What is required:
From the first line of the entries below to the line with "Click best solution radio for 16 (0 Points)", give each line again exactly.

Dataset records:
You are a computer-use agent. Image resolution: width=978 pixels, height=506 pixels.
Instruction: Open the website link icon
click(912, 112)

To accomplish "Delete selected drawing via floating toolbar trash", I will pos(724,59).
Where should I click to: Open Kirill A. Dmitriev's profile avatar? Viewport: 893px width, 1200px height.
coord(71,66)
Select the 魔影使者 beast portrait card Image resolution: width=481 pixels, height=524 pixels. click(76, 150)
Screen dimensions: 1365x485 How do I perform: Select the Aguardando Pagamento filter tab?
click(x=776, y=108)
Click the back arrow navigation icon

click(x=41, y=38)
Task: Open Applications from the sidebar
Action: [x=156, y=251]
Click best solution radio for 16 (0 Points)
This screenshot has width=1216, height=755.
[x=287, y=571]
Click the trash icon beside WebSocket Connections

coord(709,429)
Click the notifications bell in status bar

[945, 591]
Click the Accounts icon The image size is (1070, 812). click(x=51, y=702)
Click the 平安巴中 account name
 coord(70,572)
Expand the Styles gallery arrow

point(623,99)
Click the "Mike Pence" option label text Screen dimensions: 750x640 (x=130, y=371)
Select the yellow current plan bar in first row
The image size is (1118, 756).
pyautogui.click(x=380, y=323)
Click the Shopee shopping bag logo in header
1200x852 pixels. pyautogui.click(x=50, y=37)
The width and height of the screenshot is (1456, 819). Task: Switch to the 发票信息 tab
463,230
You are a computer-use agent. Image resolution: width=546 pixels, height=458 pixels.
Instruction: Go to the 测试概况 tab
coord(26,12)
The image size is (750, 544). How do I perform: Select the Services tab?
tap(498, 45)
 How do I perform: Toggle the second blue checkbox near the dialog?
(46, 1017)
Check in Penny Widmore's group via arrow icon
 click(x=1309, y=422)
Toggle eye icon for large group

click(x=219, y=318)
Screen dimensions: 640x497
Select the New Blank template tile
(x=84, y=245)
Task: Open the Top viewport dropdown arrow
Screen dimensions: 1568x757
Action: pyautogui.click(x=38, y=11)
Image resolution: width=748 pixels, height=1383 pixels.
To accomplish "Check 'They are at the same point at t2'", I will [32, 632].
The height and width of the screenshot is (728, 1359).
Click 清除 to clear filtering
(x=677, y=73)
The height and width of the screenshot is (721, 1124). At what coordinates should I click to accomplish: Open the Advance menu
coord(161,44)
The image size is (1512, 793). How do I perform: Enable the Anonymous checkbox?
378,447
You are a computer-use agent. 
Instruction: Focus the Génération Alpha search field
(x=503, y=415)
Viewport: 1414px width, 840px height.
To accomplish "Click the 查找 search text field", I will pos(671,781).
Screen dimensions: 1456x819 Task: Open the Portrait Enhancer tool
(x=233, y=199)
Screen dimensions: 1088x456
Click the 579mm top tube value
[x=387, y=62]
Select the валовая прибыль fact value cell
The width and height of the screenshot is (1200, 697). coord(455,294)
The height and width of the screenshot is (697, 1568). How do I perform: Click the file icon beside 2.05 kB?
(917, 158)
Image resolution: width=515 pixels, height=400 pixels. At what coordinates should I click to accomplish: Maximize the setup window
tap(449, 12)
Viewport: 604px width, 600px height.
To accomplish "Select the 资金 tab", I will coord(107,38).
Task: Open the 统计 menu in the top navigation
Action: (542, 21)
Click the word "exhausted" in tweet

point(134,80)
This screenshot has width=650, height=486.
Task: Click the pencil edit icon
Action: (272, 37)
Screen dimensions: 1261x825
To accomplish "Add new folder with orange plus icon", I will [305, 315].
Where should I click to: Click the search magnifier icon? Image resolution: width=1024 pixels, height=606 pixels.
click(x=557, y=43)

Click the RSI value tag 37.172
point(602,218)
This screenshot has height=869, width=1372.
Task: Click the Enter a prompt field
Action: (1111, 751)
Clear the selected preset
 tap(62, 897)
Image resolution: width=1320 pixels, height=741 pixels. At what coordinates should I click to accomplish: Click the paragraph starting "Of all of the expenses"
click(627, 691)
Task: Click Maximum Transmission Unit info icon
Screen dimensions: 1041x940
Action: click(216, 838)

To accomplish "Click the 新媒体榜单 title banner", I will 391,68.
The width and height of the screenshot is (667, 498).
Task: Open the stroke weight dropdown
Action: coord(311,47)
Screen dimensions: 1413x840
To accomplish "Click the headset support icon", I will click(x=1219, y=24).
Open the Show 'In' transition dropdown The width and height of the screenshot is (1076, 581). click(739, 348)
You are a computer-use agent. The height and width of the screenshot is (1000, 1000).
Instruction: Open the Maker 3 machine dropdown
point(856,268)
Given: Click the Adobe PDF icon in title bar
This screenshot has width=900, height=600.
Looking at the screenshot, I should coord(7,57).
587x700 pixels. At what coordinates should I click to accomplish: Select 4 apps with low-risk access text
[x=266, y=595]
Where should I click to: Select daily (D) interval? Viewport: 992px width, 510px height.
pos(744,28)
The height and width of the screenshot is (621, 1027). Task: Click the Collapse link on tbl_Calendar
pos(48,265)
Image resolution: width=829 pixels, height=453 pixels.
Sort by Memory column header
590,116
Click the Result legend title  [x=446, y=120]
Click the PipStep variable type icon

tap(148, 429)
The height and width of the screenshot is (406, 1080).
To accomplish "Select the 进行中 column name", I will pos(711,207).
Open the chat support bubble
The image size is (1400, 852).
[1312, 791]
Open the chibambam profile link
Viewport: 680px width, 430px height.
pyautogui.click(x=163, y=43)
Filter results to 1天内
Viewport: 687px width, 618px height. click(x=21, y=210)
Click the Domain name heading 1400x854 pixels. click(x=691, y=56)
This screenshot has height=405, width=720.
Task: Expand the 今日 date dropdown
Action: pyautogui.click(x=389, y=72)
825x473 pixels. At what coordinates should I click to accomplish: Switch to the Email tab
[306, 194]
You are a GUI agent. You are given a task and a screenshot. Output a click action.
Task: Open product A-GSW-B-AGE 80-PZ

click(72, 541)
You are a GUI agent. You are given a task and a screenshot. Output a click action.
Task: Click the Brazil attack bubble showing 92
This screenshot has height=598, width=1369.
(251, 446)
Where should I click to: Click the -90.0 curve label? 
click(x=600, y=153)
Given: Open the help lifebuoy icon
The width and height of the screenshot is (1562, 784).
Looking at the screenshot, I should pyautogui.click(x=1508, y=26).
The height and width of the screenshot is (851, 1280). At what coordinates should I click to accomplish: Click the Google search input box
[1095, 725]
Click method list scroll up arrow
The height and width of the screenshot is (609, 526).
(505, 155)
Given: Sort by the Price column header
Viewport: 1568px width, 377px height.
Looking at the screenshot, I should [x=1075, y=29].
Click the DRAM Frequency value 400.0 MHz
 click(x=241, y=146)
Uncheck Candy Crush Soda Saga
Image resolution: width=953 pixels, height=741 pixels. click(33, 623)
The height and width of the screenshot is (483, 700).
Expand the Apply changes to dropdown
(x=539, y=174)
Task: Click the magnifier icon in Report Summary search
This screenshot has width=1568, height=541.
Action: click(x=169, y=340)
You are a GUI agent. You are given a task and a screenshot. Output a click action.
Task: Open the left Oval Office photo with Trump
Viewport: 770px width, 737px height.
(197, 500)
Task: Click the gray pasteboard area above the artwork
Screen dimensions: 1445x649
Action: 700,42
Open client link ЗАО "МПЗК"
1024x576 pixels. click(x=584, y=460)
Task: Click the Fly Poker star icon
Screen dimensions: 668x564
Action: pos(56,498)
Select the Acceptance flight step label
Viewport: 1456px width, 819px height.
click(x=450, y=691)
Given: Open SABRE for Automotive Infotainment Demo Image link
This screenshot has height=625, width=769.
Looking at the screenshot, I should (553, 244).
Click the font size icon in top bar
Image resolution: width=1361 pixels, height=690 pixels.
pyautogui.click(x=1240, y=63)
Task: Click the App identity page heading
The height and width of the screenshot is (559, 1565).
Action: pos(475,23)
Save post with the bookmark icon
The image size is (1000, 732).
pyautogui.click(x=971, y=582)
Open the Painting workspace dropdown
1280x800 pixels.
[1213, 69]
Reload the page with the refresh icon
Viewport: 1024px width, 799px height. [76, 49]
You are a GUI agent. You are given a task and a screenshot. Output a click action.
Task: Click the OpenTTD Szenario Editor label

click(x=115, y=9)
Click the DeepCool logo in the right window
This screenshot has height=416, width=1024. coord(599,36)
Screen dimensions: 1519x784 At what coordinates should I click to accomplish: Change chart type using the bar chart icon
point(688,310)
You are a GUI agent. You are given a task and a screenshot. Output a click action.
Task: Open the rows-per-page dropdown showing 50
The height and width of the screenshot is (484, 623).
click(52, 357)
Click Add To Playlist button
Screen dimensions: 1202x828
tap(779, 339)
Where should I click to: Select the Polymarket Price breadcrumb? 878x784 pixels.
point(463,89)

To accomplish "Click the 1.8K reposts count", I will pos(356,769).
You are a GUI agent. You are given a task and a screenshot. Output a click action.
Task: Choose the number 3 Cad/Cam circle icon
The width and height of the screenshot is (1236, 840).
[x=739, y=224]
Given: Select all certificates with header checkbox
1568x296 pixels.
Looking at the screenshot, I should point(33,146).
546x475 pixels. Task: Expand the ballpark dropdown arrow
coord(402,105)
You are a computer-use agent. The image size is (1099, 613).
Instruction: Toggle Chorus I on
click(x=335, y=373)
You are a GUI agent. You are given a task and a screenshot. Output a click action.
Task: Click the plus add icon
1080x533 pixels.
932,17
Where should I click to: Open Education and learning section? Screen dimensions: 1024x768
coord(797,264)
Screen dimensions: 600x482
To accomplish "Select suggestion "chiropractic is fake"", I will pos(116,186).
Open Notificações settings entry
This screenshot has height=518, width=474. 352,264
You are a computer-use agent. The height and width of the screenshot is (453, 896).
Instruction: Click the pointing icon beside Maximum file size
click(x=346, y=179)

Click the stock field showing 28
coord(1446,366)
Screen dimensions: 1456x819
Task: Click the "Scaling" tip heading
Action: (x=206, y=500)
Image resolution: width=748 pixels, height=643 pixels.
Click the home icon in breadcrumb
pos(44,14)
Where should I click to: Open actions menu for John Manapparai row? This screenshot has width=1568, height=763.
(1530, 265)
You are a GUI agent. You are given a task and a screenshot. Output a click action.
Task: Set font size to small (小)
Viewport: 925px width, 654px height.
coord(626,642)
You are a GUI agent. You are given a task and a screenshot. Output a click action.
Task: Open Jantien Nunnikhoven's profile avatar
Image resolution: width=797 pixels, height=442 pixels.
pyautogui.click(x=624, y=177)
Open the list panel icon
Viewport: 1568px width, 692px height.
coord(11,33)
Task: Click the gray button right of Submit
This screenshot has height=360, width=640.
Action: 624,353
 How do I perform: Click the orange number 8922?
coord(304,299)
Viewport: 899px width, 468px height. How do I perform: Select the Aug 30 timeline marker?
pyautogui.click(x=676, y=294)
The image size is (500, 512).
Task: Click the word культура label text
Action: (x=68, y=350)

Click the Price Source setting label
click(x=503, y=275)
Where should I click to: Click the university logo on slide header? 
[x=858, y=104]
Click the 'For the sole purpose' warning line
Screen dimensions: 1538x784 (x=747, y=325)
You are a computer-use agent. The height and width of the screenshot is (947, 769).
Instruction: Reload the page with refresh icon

Task result:
You are a computer-use agent. Image resolution: width=978 pixels, height=506 pixels.
Instruction: Open the website link icon
click(912, 112)

To accomplish "Delete selected drawing via floating toolbar trash", I will pos(724,59).
Where should I click to: Open Kirill A. Dmitriev's profile avatar? Viewport: 893px width, 1200px height.
coord(71,66)
Select the 魔影使者 beast portrait card Image resolution: width=481 pixels, height=524 pixels. click(76, 150)
Screen dimensions: 1365x485 How do I perform: Select the Aguardando Pagamento filter tab?
click(x=776, y=108)
Click the back arrow navigation icon

click(x=41, y=38)
Task: Open Applications from the sidebar
Action: [x=156, y=251]
Click best solution radio for 16 (0 Points)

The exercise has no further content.